• _WORK ORDER_: Write out the whole listing again so that each line matches the original.

───── STUDY MATERIAL

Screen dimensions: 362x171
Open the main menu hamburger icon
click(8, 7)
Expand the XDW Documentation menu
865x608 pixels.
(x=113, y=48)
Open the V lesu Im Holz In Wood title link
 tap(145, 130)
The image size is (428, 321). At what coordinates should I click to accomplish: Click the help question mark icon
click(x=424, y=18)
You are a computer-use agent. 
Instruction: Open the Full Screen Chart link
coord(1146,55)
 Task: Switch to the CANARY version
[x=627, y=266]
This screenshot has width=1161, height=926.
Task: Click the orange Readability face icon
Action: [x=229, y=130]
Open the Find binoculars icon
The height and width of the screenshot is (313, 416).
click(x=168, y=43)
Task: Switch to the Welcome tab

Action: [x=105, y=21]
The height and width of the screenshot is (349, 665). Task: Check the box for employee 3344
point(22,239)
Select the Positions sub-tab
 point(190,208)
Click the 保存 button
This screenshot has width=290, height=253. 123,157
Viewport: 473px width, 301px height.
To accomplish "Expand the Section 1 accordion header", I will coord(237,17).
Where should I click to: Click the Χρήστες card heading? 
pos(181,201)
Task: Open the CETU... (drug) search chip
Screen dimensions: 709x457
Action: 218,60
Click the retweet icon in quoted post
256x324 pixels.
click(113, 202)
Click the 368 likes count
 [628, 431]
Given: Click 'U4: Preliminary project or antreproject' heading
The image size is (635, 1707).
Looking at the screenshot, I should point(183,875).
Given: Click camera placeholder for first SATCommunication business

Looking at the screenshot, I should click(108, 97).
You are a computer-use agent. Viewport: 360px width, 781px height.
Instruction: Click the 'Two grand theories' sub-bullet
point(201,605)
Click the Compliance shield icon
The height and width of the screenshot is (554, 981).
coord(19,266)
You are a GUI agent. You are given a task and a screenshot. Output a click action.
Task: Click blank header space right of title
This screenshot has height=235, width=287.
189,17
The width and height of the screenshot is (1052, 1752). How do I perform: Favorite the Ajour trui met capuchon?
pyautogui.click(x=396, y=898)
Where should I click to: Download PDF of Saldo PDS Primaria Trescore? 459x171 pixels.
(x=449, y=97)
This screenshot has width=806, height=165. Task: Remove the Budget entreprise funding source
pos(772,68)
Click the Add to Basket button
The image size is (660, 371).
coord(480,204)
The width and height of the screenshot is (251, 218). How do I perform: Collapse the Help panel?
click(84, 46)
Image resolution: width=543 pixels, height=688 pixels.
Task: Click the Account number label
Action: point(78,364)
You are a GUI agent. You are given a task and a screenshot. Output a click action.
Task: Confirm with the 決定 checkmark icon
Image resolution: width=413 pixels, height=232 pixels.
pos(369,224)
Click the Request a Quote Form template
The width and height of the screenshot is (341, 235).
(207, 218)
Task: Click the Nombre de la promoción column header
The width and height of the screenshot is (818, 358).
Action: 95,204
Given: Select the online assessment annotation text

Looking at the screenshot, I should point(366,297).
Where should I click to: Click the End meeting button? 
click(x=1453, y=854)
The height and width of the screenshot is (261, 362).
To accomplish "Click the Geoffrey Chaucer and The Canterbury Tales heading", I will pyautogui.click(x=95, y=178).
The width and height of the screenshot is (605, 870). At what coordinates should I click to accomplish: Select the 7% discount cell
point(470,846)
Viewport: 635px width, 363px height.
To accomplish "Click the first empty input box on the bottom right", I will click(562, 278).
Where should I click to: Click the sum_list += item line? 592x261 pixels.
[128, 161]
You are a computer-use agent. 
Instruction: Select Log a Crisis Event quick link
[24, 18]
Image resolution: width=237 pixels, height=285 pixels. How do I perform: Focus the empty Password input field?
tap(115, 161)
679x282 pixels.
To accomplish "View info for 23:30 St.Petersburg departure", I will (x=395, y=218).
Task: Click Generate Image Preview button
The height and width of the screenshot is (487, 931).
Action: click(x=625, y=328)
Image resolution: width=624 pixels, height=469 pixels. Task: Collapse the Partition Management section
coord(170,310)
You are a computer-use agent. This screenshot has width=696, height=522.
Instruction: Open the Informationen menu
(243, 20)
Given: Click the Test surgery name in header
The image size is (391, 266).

──────────

• _PROBLEM SOLUTION_:
Screen dimensions: 362x171
Open the main menu hamburger icon
click(8, 7)
Expand the XDW Documentation menu
865x608 pixels.
(x=113, y=48)
Open the V lesu Im Holz In Wood title link
 tap(145, 130)
The image size is (428, 321). At what coordinates should I click to accomplish: Click the help question mark icon
click(x=424, y=18)
You are a computer-use agent. 
Instruction: Open the Full Screen Chart link
coord(1146,55)
 Task: Switch to the CANARY version
[x=627, y=266]
This screenshot has width=1161, height=926.
Task: Click the orange Readability face icon
Action: [x=229, y=130]
Open the Find binoculars icon
The height and width of the screenshot is (313, 416).
click(x=168, y=43)
Task: Switch to the Welcome tab

Action: [x=105, y=21]
The height and width of the screenshot is (349, 665). Task: Check the box for employee 3344
point(22,239)
Select the Positions sub-tab
 point(190,208)
Click the 保存 button
This screenshot has width=290, height=253. 123,157
Viewport: 473px width, 301px height.
To accomplish "Expand the Section 1 accordion header", I will coord(237,17).
Where should I click to: Click the Χρήστες card heading? 
pos(181,201)
Task: Open the CETU... (drug) search chip
Screen dimensions: 709x457
Action: 218,60
Click the retweet icon in quoted post
256x324 pixels.
click(113, 202)
Click the 368 likes count
 [628, 431]
Given: Click 'U4: Preliminary project or antreproject' heading
The image size is (635, 1707).
Looking at the screenshot, I should point(183,875).
Given: Click camera placeholder for first SATCommunication business

Looking at the screenshot, I should click(108, 97).
You are a computer-use agent. Viewport: 360px width, 781px height.
Instruction: Click the 'Two grand theories' sub-bullet
point(201,605)
Click the Compliance shield icon
The height and width of the screenshot is (554, 981).
coord(19,266)
You are a GUI agent. You are given a task and a screenshot. Output a click action.
Task: Click blank header space right of title
This screenshot has height=235, width=287.
189,17
The width and height of the screenshot is (1052, 1752). How do I perform: Favorite the Ajour trui met capuchon?
pyautogui.click(x=396, y=898)
Where should I click to: Download PDF of Saldo PDS Primaria Trescore? 459x171 pixels.
(x=449, y=97)
This screenshot has width=806, height=165. Task: Remove the Budget entreprise funding source
pos(772,68)
Click the Add to Basket button
The image size is (660, 371).
coord(480,204)
The width and height of the screenshot is (251, 218). How do I perform: Collapse the Help panel?
click(84, 46)
Image resolution: width=543 pixels, height=688 pixels.
Task: Click the Account number label
Action: point(78,364)
You are a GUI agent. You are given a task and a screenshot. Output a click action.
Task: Confirm with the 決定 checkmark icon
Image resolution: width=413 pixels, height=232 pixels.
pos(369,224)
Click the Request a Quote Form template
The width and height of the screenshot is (341, 235).
(207, 218)
Task: Click the Nombre de la promoción column header
The width and height of the screenshot is (818, 358).
Action: 95,204
Given: Select the online assessment annotation text

Looking at the screenshot, I should point(366,297).
Where should I click to: Click the End meeting button? 
click(x=1453, y=854)
The height and width of the screenshot is (261, 362).
To accomplish "Click the Geoffrey Chaucer and The Canterbury Tales heading", I will pyautogui.click(x=95, y=178).
The width and height of the screenshot is (605, 870). At what coordinates should I click to accomplish: Select the 7% discount cell
point(470,846)
Viewport: 635px width, 363px height.
To accomplish "Click the first empty input box on the bottom right", I will click(562, 278).
Where should I click to: Click the sum_list += item line? 592x261 pixels.
[128, 161]
You are a computer-use agent. 
Instruction: Select Log a Crisis Event quick link
[24, 18]
Image resolution: width=237 pixels, height=285 pixels. How do I perform: Focus the empty Password input field?
tap(115, 161)
679x282 pixels.
To accomplish "View info for 23:30 St.Petersburg departure", I will (x=395, y=218).
Task: Click Generate Image Preview button
The height and width of the screenshot is (487, 931).
Action: click(x=625, y=328)
Image resolution: width=624 pixels, height=469 pixels. Task: Collapse the Partition Management section
coord(170,310)
You are a computer-use agent. This screenshot has width=696, height=522.
Instruction: Open the Informationen menu
(243, 20)
Given: Click the Test surgery name in header
The image size is (391, 266).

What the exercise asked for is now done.